Travail demandé: D'après le document source, quelle somme Zuckerberg a-t-il versée pour la cérémonie d'investiture de Trump ?

Document source:
---------------
Un modèle similaire est déjà en place sur X, la plateforme d’Elon Musk (anciennement Twitter), un concurrent de Meta. ‘Les vérificateurs de faits étaient souvent perçus comme trop biaisés politiquement et ont engendré plus de méfiance qu’ils n’en ont créé, surtout aux États-Unis’, a affirmé Zuckerberg.
De plus, les filtres ne seront appliqués qu’aux violations illégales et graves. Pour les infractions mineures, un contrôle automatique ne sera plus systématique, mais se fera uniquement à la suite de plaintes d’utilisateurs. Cela entraînera un relèvement du seuil pour la suppression de contenus.
Meta prévoit également de redonner de la visibilité à des sujets politiques et sociaux qui ont été éclipsés ces dernières années, tels que la migration et les questions de genre. Zuckerberg souhaite lever les restrictions antérieures sur ces thèmes, car elles ne reflètent plus l’opinion publique.
Les justifications de Zuckerberg
Zuckerberg explique que les plateformes ont essayé de répondre aux inquiétudes concernant la désinformation après la victoire de Trump en 2016, ‘sans se poser en arbitres de la vérité’. Cela a conduit à des systèmes générant trop d’erreurs et de censure. ‘Même si un pour cent des publications est censuré par erreur, cela impacte des millions de personnes’, a-t-il déclaré.
Il a reconnu qu’avec cette nouvelle approche, il y aura ‘plus de contenus indésirables’ sur les plateformes, mais moins d’erreurs dues à une censure excessive. L’objectif est de ‘retourner aux fondements de la liberté d’expression sur Facebook et Instagram’.
Les accusations des républicains contre Meta
Les républicains accusent Meta depuis longtemps de censurer les voix conservatrices. Trump a qualifié Facebook, lors de sa campagne, d »ennemi du peuple’. Il a même affirmé que Zuckerberg risquerait la prison si des preuves de l’ingérence de Meta dans la campagne électorale étaient révélées.
Suite à l’assaut du Capitole par des partisans de Trump le 6 janvier 2021, Facebook a suspendu le compte de Trump, mais celui-ci a été rétabli début 2023. Trump a depuis créé sa propre plateforme, Truth Social.
Meta a nommé Joel Kaplan comme nouveau responsable des politiques, renforçant ainsi le lien avec les politiques républicaines.
Préparatifs de Meta face au changement de pouvoir à Washington
En plus de la révision de sa politique de gestion des fausses informations, Zuckerberg a pris plusieurs initiatives pour renforcer les relations avec le futur président américain. Parmi ces initiatives, il a, comme d’autres entreprises technologiques, contribué d’un million de dollars à la cérémonie d’investiture de Trump et a dîné avec lui en Floride fin novembre.
---------------
Données fournies:
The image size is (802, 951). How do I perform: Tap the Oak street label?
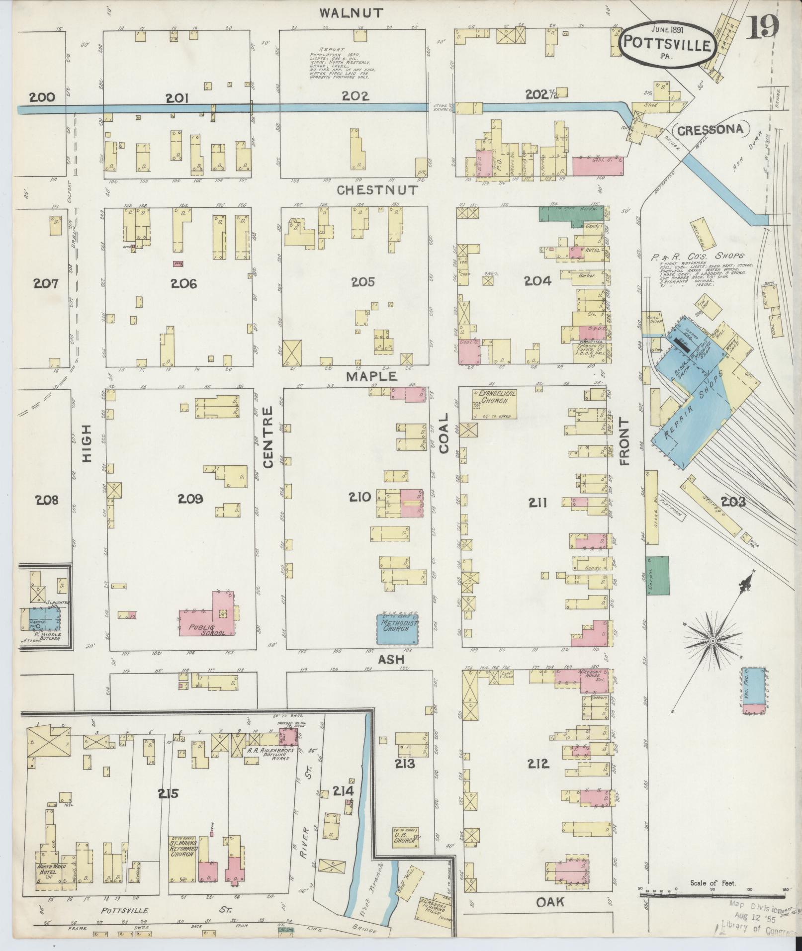coord(550,901)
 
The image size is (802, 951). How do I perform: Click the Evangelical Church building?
coord(494,403)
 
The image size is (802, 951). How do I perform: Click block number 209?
coord(191,498)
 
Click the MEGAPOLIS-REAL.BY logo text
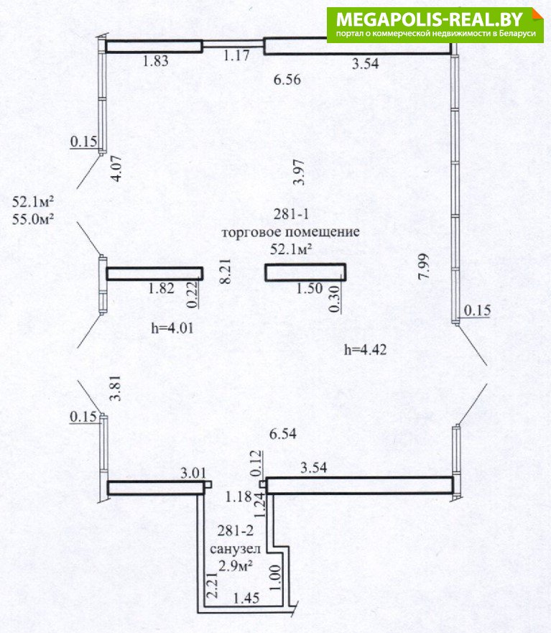[429, 19]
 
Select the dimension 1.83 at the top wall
[155, 61]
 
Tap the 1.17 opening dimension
[236, 55]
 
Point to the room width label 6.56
[287, 80]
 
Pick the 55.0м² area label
[33, 219]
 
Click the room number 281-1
[291, 214]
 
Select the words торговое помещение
[291, 233]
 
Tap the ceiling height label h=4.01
[172, 328]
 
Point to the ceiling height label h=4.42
[366, 350]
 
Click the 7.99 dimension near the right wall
[424, 267]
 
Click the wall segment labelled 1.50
[305, 272]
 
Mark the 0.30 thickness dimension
[335, 299]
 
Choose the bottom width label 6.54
[283, 434]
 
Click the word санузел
[236, 549]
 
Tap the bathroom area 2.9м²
[236, 566]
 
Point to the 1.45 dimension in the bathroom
[246, 598]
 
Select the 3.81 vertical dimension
[116, 388]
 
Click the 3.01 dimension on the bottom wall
[193, 473]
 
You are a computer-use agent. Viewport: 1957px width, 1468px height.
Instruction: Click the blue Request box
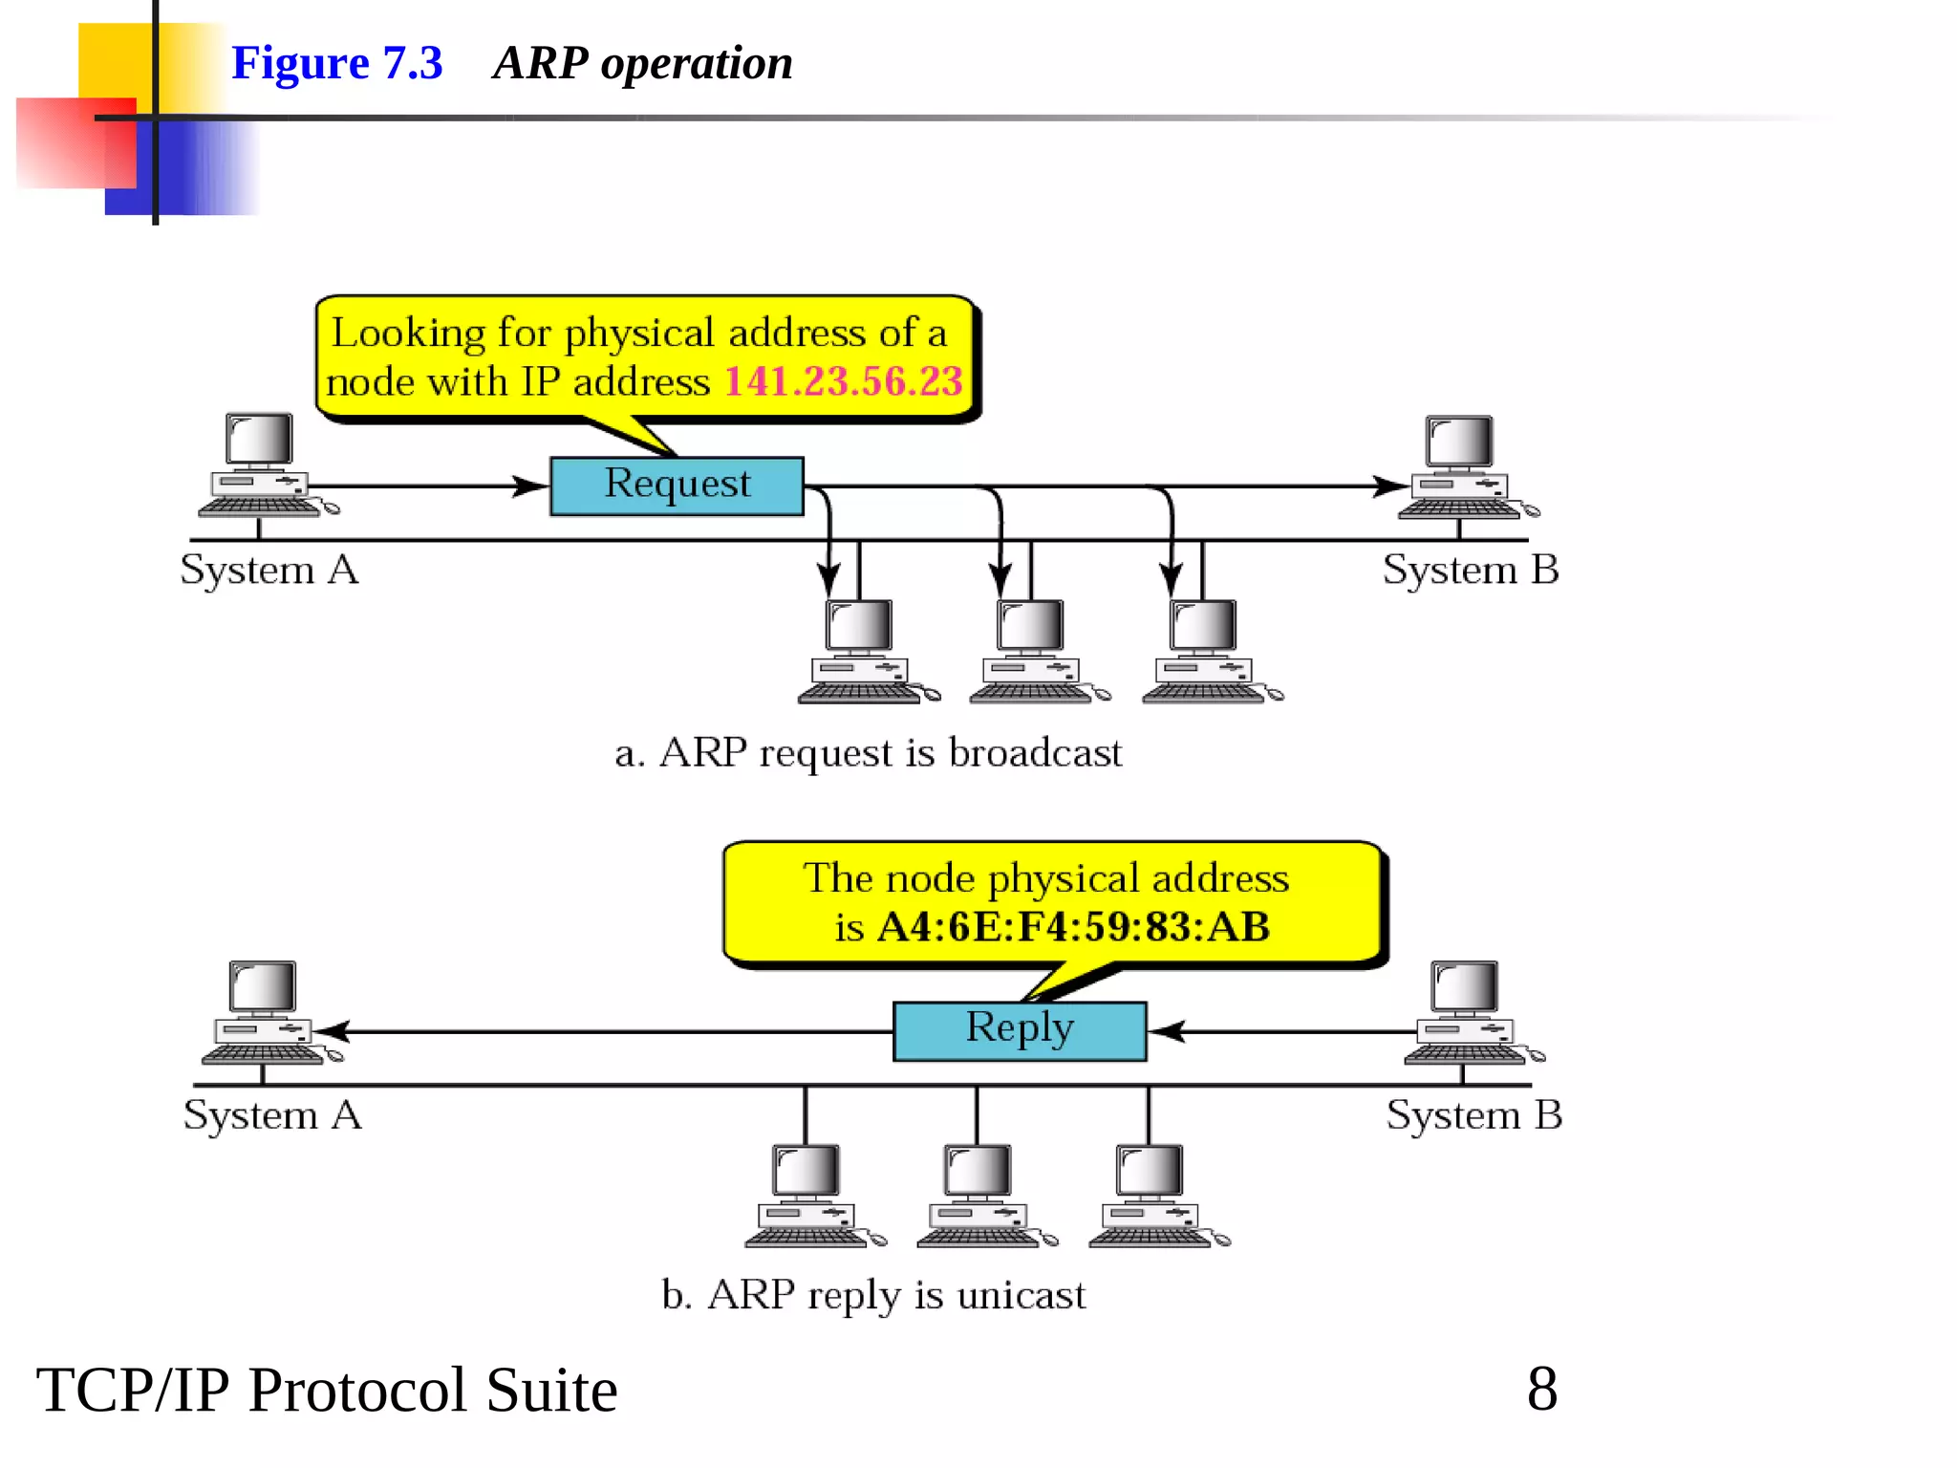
---------------
Réponse proposée: Un million de dollars.